» **STUDY MATERIAL**:
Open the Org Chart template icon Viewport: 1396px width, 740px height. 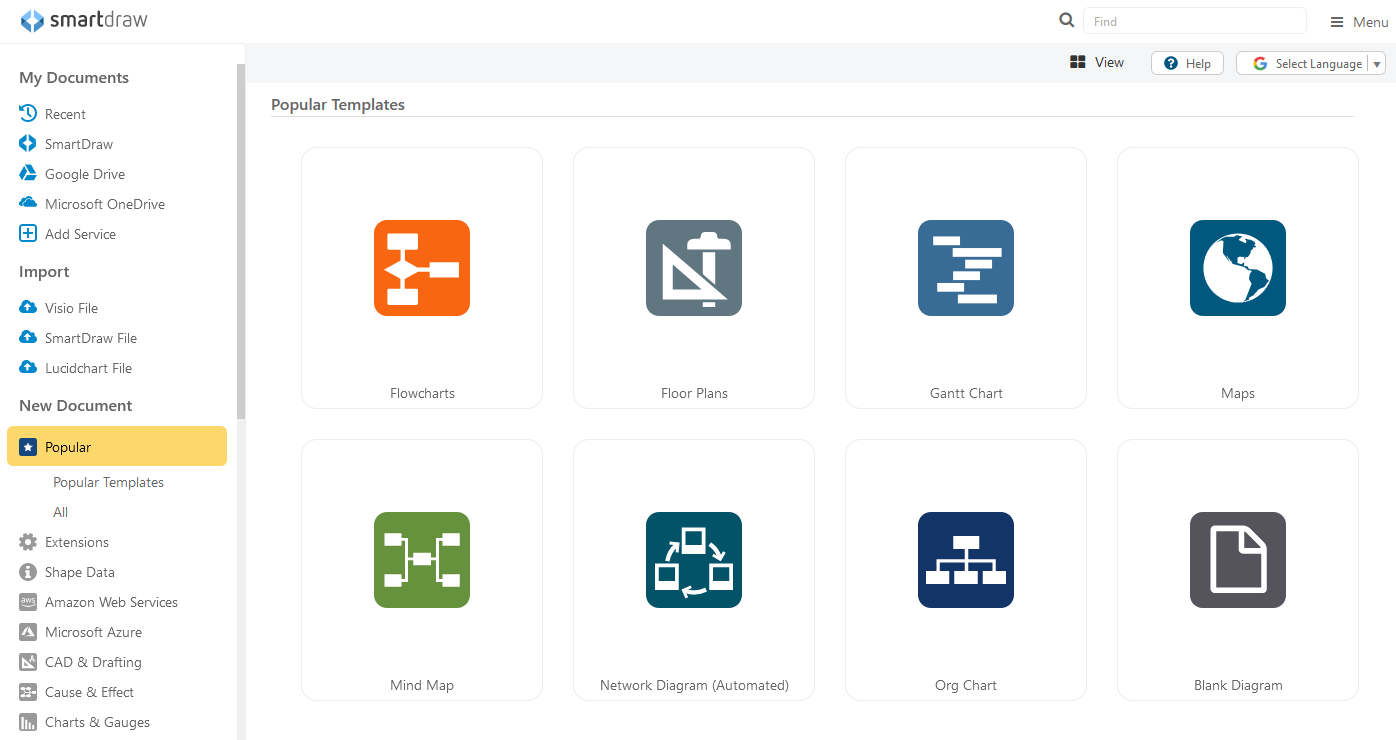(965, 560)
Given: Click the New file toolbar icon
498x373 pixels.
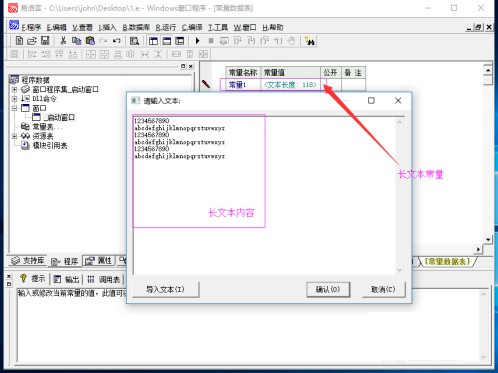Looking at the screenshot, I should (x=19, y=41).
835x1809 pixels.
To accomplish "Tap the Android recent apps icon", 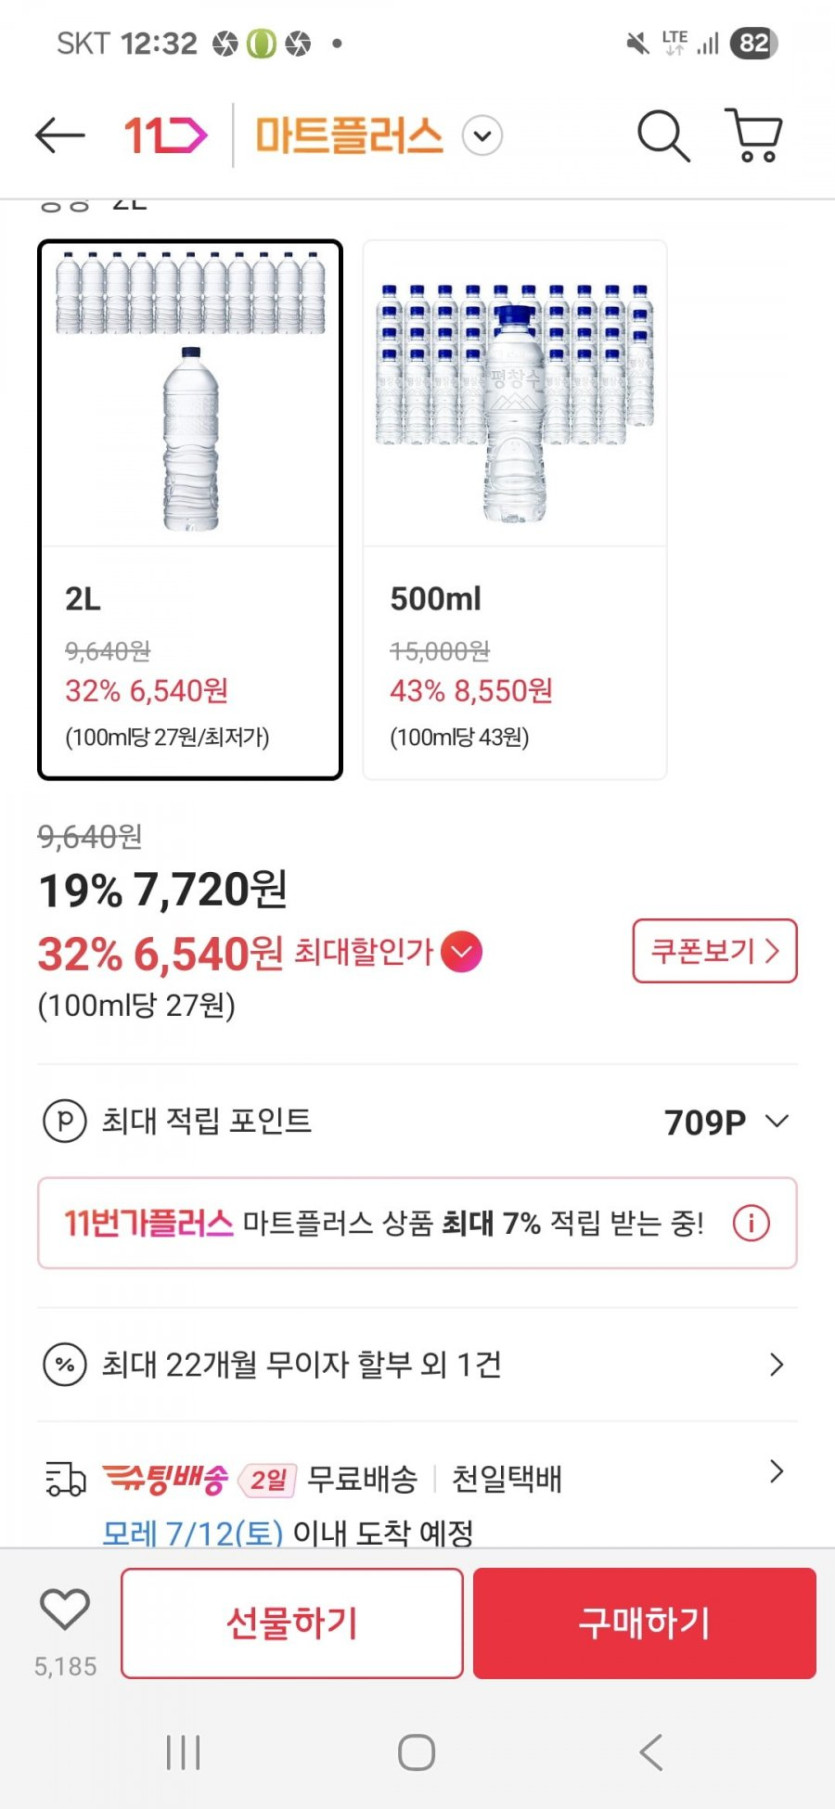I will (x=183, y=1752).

==

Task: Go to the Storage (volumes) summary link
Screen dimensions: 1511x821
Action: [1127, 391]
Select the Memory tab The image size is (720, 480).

» **BRIEF**: Each line in the entries above, starting at the line with "Screen dimensions: 1511x821" and ending at the line with "Select the Memory", is to be printed exactly, and only those lines.

» **RESPONSE TO THIS EXERCISE**:
Screen dimensions: 1511x821
Action: [1127, 391]
Select the Memory tab The image size is (720, 480).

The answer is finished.